ॐ त्र्यम्बकं यजामहे सुगन्धिं पुष्टिवर्धनम्‌ ।
उर्वारुकमिव बन्धनान्मृत्योर्मुक्षीय माऽमृतात्‌ ।

oṃ tryambakaṃ yajāmahe sugandhiṃ puṣṭivardhanam
urvārukam iva bandhanān mṛtyor mukṣīya māmṛtāt


Om - Kosmischer Klang

Tryambakam - dreiäugig, bzw. dreihaft: Bezieht sich auf Shiva; bezieht sich auf die Welt der Dualität und auf die Welt der Einheit; Tryambaka bedeutet: Shiva ist erfahrbar in der Welt der Dualität - und er führt uns in die Einheit; wir wollen uns zum Instrument machen des Göttlichen und in dieser Welt der Dualität wirken - Gott durch uns wirken lassen

Yajamahe - Wir verehren, wir meditieren über: Ehrerbietung ist eine gute Grundeinstellung im Leben: Wir wollen Gott in allem verehren: Gott manifestiert sich in der scheinbar dualistischen Welt - Gott ist überall gegenwärtig. Daher kann ein spiritueller Aspirant die Einstellung der Ehrerbietung als "Normalgefühl" den ganzen Tag kultivieren.

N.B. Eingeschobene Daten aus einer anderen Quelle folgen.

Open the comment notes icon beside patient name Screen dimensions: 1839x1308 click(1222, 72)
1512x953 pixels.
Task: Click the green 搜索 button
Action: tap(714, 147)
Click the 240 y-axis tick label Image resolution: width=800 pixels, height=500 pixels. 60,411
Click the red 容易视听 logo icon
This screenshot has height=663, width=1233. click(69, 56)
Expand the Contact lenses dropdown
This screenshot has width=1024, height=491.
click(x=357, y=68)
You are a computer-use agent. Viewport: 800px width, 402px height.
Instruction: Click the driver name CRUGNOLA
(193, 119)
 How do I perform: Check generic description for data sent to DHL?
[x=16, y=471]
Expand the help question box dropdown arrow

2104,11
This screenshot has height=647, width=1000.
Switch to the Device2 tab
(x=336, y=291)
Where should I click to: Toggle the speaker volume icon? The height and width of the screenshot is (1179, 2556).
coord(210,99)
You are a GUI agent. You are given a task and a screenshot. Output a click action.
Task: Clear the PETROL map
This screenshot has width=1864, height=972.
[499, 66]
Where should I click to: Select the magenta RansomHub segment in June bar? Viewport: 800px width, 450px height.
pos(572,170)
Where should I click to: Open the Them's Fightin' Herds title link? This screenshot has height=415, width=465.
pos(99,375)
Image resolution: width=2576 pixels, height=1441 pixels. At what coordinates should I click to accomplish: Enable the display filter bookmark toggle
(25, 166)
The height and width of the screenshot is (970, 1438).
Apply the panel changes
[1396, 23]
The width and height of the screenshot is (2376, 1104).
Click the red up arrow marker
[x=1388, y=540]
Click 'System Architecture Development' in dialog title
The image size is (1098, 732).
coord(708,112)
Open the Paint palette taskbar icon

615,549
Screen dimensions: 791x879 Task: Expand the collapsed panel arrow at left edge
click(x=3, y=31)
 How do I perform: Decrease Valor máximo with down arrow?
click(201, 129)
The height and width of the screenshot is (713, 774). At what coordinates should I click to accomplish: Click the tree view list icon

Sugandhim: Su heißt "gut", "Gandha" heißt unter anderem "Geruch". Sugandhim heißt "wohlriechend". Geruch verteilt sich in der Atmosphäre: So ist Gott überall wahrnehmbar, und zwar ist Gott wahrnehmbar als das Gute hinter allem. Wir können Gott überall erfahren, spüren, uns von Gott erfüllen lassen

Pushtivardhanam: Der sich um alle Wesen kümmert, der den Wohlstand mehrt: Gott kümmert sich um alle Wesen. Wir können auf Gott vertrauen. Auch wenn wir manchmal nicht verstehen, warum etwas geschieht - so können wir doch darauf vertrauen, dass dahinter etwas Sinnvolles ist. Gott ist die Liebe - in der Liebe erfahren wir Gott. Wir können auch immer wieder Dank empfinden, dass Gott sich um uns kümmert.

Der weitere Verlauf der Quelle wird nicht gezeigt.